ピンチの時ほど大きく変わるチャンス

 2020年3月上旬、完全にパンデミックの状態といえる。
3月1日現在では南極大陸以外のすべての大陸で新型コロナウイルスの感染者が確認された。日本も水際や地域での防疫は失敗し、市中感染が拡大する気配があり、これからの防疫の単位は企業や個人が中心となってくるだろう。社会的、組織的な防疫が難しくなってきた現在、個人防疫の基本である「うがい、手洗い」「可及的な濃厚接触回避」などが重要になる。社会が困難な時ほど、一人一人の原点回帰が必要である。

 感染拡大も怖いが、その後のリセッション「コロナ不況」はもっと恐ろしい。
これまでの政府の異次元金融緩和により、今の日本には不況に対する有効な金融政策が残っていない。そこに労働時間短縮を目指す働き方改革の必要性を含めると、日本経済の先行きは不透明の度合いが強い。

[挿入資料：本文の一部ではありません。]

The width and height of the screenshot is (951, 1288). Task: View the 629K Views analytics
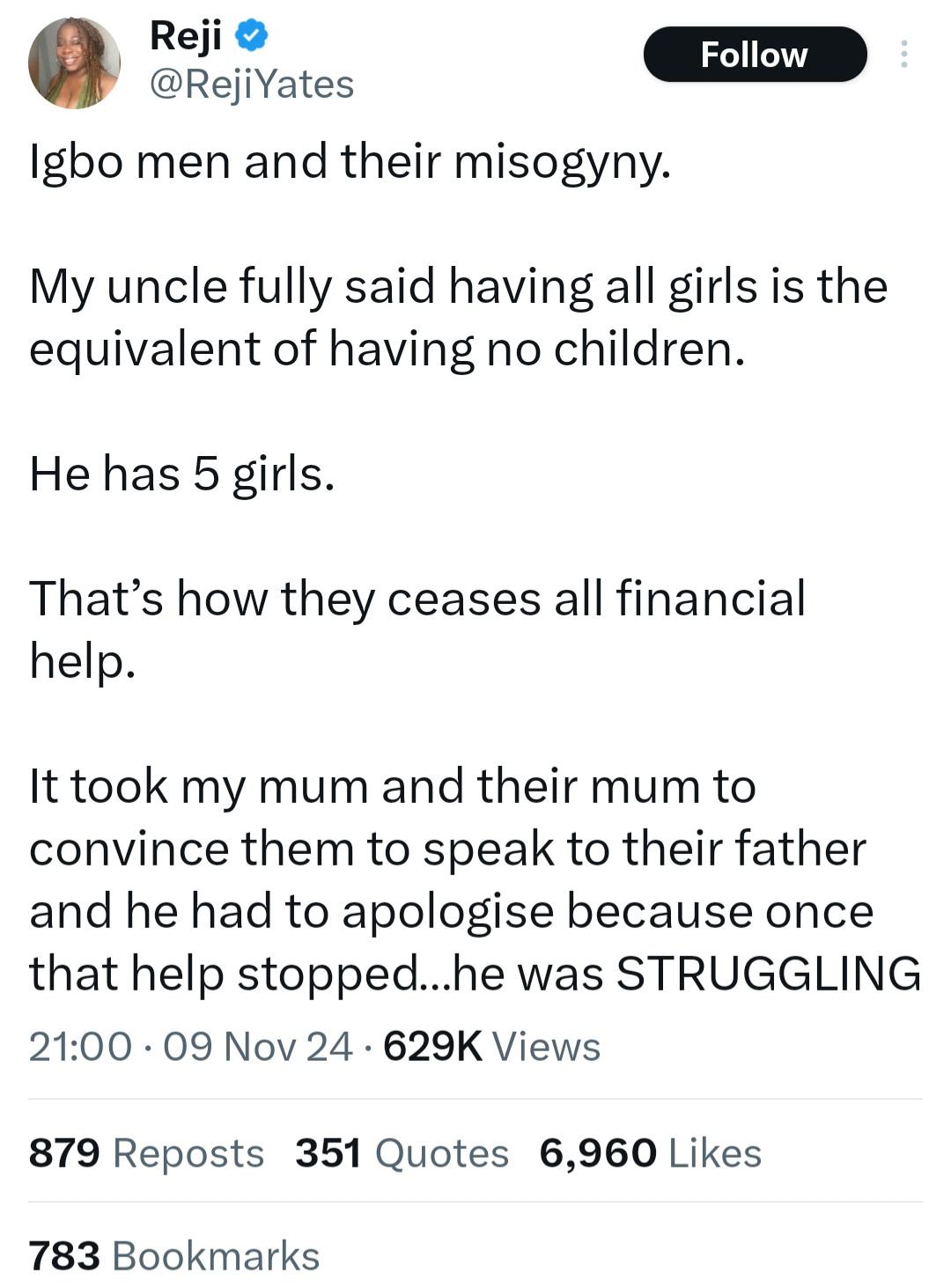[x=492, y=1047]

 昨年より、弊社でも働き方改革の実現に向けてテレワークの準備を始めており、先月に全社員へノートパソコンとスマートフォンの支給を完了し、社内のVPNの再整備なども行っていたが、まだ運用ルールや評価制度などが十分に策定されていない。

 しかし、今回の新型コロナウイルスの件を緊急事態と判断し、できるだけ社員の感染リスクは少なくしたいし、学校の休校も決まったので、体制未整備ながら強引に、一部在宅勤務も開始することにした。
日本では働き方改革でテレワークへの取り組みが声高に叫ばれているものの
・職場に迷惑をかけるという意識
・組織分離不安
・評価軸が一緒にいる時間という感覚
・セキュリティ体制の未整備
・運用ルールの未策定
・運用過渡期の生産性低下
などが、その導入を阻んでいるのが現状である。

 今回の問題に対応するために、テレワークに取り組んできた企業も、十分な準備なしで本番に突入してしまったケースが多いのではないかと思う。コロナ不況に合わせて、急な勤務形態の変更などで生産性が著しく低下することは、企業にとっては存亡の危機になる可能性がある。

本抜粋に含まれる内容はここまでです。